> WORK ITEM: Report only the number of lines in this material that include "will".

--- EXTRACTED ENTRIES ---

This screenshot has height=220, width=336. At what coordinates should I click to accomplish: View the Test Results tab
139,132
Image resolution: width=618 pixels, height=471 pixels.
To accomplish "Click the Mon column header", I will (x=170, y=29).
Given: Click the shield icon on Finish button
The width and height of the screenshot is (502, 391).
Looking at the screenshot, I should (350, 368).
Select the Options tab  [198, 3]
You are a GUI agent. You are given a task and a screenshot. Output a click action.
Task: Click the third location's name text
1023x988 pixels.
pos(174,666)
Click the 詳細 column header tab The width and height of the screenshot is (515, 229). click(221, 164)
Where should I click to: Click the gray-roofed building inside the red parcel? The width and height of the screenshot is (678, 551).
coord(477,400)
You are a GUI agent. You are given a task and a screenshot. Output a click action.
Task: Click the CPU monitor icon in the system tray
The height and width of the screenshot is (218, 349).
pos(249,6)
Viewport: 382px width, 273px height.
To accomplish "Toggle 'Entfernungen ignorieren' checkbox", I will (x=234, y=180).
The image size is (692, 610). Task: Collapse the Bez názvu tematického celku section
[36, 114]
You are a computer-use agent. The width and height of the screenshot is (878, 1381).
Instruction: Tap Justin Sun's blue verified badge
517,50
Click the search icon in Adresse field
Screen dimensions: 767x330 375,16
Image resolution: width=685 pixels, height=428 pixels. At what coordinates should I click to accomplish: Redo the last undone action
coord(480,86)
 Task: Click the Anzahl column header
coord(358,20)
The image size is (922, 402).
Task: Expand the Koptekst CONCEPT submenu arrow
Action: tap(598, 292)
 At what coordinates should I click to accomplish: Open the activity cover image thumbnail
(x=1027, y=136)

---

> RESULT OF THE TASK: 2